Saved entries:
Segment Open

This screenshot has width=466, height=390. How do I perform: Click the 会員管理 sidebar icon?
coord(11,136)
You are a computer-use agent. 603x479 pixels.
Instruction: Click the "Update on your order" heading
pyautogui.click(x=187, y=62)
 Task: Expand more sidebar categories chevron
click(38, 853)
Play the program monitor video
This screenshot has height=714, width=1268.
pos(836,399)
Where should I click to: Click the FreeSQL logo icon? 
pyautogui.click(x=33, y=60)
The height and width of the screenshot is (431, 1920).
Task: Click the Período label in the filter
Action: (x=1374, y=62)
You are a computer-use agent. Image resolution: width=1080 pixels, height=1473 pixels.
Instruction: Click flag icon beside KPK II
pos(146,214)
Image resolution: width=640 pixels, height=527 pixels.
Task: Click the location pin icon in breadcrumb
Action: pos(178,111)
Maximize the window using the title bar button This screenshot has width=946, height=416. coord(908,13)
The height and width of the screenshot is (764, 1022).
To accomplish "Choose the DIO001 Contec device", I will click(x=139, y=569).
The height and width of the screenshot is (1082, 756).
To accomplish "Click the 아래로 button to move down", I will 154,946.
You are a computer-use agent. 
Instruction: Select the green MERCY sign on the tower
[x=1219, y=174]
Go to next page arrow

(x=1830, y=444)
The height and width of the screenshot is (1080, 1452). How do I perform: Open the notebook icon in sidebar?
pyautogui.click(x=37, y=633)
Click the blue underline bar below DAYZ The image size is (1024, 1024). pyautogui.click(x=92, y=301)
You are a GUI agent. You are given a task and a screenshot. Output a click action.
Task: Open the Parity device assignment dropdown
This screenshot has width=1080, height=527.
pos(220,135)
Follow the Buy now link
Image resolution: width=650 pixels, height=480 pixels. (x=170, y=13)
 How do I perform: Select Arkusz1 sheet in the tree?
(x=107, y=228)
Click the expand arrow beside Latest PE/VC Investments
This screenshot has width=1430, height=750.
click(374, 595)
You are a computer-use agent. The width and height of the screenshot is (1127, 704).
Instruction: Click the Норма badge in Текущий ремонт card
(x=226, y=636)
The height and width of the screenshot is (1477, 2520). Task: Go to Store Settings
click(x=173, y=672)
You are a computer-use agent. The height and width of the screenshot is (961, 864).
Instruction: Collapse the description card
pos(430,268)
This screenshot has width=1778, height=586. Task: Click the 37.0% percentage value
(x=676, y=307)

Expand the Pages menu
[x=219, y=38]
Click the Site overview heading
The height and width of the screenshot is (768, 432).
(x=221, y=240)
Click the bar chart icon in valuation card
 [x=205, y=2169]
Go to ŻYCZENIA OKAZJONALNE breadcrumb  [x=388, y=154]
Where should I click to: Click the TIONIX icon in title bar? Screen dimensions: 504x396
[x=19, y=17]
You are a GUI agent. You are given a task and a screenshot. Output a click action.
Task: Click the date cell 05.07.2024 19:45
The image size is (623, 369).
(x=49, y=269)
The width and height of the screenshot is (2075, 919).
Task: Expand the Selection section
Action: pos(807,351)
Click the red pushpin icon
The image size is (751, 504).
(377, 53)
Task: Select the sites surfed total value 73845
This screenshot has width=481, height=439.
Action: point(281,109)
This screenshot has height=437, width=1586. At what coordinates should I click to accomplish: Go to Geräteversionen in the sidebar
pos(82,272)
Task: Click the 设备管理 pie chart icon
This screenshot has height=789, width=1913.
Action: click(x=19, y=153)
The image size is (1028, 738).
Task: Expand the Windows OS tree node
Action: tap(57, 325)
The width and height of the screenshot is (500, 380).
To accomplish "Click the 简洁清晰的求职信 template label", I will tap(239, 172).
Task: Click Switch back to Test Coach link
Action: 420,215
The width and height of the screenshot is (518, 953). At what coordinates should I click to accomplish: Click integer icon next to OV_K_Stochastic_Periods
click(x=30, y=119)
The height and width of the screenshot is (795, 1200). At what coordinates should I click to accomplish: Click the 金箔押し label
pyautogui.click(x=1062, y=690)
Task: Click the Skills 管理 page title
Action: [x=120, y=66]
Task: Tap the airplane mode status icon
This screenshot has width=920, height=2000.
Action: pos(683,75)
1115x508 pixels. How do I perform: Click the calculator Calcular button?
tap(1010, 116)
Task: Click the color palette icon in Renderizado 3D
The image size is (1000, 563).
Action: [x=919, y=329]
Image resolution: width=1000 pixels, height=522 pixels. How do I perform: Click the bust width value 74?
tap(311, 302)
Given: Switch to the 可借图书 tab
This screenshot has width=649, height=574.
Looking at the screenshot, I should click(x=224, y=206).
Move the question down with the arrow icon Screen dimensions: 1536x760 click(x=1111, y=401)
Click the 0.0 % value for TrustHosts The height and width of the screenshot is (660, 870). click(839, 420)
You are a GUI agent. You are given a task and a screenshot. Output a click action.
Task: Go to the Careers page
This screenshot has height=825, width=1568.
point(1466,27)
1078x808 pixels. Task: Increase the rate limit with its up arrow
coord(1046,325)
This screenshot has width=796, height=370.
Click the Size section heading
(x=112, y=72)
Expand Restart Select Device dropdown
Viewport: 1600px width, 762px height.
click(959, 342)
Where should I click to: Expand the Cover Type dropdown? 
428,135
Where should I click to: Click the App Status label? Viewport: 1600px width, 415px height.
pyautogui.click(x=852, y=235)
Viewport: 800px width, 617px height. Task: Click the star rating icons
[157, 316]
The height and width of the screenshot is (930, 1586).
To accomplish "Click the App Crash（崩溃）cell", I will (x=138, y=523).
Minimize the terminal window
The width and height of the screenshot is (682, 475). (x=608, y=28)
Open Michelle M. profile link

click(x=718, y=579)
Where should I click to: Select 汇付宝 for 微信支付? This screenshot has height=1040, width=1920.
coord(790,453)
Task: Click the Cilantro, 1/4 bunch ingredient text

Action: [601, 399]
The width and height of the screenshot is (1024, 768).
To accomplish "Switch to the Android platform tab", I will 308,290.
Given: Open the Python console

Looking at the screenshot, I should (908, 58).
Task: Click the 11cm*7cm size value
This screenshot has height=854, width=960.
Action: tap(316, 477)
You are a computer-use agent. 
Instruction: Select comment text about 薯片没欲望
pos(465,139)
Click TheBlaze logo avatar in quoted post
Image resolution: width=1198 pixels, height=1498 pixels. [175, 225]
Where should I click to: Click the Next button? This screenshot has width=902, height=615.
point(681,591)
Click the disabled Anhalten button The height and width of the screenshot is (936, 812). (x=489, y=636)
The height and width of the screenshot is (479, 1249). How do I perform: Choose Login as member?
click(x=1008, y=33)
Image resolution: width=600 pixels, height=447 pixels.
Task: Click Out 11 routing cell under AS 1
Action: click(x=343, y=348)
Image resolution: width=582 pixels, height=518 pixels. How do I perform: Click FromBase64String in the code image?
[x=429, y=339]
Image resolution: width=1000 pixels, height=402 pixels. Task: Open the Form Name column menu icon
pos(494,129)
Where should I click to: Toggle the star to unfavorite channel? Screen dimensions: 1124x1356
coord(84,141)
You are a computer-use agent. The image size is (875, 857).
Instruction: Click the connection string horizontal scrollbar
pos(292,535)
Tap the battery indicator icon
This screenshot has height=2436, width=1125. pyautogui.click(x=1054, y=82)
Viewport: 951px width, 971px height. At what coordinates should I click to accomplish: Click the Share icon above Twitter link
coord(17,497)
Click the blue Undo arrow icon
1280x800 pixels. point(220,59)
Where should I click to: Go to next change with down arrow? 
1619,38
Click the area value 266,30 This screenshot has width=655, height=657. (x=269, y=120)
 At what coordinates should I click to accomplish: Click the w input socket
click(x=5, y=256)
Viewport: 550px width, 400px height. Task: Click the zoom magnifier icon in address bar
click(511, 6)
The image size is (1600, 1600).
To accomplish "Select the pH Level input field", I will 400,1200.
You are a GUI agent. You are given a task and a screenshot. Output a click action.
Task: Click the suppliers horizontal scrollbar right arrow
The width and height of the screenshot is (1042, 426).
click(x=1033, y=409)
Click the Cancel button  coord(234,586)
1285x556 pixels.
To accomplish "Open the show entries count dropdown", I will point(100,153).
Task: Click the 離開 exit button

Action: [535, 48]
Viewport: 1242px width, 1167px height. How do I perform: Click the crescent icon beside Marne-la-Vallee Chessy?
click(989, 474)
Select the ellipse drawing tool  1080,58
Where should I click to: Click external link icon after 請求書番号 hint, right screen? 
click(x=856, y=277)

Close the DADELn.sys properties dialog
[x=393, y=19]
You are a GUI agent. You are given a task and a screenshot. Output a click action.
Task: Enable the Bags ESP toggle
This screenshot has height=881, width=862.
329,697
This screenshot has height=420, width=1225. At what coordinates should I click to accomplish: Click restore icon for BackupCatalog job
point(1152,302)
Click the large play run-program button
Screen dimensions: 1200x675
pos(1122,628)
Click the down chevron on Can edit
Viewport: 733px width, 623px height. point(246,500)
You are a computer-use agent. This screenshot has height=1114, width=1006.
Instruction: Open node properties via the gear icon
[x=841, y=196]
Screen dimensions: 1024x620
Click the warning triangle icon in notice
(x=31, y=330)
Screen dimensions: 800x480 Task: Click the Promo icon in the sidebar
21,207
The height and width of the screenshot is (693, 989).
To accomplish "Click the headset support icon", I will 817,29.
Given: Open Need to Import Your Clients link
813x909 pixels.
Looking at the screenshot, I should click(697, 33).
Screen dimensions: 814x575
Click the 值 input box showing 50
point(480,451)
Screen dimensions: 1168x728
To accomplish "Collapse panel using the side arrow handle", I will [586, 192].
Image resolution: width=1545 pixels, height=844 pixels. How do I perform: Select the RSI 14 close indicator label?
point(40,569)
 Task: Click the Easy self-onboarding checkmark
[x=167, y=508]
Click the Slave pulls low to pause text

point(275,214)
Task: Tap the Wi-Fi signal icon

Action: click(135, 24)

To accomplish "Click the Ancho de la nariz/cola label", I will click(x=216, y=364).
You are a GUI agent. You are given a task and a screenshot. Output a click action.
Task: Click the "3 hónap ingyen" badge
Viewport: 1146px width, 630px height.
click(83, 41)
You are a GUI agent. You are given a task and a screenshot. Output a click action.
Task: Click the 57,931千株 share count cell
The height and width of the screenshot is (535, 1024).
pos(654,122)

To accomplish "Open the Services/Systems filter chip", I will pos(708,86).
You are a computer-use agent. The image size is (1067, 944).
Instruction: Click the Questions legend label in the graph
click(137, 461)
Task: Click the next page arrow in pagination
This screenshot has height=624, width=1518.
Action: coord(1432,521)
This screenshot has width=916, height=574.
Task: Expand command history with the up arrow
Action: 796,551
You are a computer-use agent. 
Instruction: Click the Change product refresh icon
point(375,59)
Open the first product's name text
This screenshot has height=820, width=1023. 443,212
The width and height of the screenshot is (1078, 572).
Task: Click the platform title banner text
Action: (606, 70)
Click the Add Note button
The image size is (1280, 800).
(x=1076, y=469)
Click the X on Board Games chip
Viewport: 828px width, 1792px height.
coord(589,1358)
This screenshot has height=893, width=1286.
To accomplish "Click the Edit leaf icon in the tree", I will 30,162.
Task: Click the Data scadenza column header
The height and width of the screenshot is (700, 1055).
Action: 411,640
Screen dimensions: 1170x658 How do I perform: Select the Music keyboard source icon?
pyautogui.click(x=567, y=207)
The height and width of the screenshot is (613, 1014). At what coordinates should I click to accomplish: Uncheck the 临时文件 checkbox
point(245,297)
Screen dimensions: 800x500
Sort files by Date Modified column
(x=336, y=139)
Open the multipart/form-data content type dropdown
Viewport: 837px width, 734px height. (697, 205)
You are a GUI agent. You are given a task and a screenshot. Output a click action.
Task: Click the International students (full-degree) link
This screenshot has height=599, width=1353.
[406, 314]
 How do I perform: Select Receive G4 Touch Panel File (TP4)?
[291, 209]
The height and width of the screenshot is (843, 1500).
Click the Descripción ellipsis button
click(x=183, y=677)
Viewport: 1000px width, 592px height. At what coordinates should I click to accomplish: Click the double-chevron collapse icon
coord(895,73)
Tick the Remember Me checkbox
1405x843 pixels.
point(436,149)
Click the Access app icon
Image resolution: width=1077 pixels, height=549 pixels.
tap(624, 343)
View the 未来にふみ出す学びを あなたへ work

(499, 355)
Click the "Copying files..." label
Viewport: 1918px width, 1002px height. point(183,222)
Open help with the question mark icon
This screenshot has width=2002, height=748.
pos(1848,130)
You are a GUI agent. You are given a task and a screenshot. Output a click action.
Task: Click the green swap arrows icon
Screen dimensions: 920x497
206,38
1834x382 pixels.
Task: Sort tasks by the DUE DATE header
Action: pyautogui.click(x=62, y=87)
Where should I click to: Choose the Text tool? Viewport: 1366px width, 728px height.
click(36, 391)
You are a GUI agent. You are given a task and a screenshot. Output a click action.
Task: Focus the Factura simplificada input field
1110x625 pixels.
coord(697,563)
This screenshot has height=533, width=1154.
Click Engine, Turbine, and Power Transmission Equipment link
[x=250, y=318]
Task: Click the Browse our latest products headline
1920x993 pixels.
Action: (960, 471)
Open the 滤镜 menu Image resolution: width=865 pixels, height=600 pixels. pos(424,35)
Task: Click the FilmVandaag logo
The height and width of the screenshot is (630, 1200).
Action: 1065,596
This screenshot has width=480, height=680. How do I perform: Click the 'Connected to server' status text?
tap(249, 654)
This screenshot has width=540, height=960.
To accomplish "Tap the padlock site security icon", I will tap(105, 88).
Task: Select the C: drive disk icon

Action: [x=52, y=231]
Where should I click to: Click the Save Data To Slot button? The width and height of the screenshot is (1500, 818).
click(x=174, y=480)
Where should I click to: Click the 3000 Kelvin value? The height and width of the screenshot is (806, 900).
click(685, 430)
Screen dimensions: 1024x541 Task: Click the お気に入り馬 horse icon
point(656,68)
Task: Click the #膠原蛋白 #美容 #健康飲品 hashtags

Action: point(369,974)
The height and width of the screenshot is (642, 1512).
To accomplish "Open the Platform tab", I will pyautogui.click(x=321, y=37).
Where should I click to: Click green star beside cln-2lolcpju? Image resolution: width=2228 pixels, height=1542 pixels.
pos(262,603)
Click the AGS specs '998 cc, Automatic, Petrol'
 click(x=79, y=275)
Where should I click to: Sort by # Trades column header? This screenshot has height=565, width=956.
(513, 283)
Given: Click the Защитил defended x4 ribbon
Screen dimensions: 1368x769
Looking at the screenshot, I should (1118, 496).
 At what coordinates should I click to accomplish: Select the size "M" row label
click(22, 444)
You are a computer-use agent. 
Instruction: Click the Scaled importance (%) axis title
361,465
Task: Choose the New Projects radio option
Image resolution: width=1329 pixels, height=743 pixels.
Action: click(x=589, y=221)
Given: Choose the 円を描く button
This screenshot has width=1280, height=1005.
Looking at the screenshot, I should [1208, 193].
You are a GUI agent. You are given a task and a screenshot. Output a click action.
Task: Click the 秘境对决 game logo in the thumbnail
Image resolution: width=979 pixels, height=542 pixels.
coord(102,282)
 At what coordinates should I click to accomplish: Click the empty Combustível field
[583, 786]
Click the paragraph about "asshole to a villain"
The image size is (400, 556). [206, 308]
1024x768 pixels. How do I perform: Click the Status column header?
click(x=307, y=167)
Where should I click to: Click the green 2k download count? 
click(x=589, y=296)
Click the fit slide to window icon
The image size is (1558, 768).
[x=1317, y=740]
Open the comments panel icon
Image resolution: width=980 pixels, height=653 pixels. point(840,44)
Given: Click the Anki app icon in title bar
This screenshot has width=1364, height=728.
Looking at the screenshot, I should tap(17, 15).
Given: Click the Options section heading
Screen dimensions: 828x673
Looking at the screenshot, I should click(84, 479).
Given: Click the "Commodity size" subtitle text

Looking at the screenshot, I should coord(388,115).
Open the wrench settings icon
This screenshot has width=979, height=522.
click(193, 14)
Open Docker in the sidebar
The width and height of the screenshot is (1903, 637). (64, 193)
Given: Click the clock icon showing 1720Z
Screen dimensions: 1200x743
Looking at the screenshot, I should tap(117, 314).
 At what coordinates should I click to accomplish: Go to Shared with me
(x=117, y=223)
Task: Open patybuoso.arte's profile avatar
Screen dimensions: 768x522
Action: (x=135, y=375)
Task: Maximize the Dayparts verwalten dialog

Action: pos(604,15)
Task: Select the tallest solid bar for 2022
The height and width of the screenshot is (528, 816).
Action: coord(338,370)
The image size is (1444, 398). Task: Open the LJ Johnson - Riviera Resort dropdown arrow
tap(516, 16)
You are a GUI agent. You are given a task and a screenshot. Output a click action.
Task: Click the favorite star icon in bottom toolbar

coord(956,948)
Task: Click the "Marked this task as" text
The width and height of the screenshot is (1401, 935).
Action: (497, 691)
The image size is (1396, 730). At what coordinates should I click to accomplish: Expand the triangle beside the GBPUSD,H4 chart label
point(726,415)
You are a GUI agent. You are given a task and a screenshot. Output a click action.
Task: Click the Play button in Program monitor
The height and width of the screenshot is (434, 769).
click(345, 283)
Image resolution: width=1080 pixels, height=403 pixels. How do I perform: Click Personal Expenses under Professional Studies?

Segment Closed

TASK REQUIREMENTS:
Tally the lines in the records above that contain the string "using" and report only the tally.

SOLUTION TO THIS EXERCISE:
2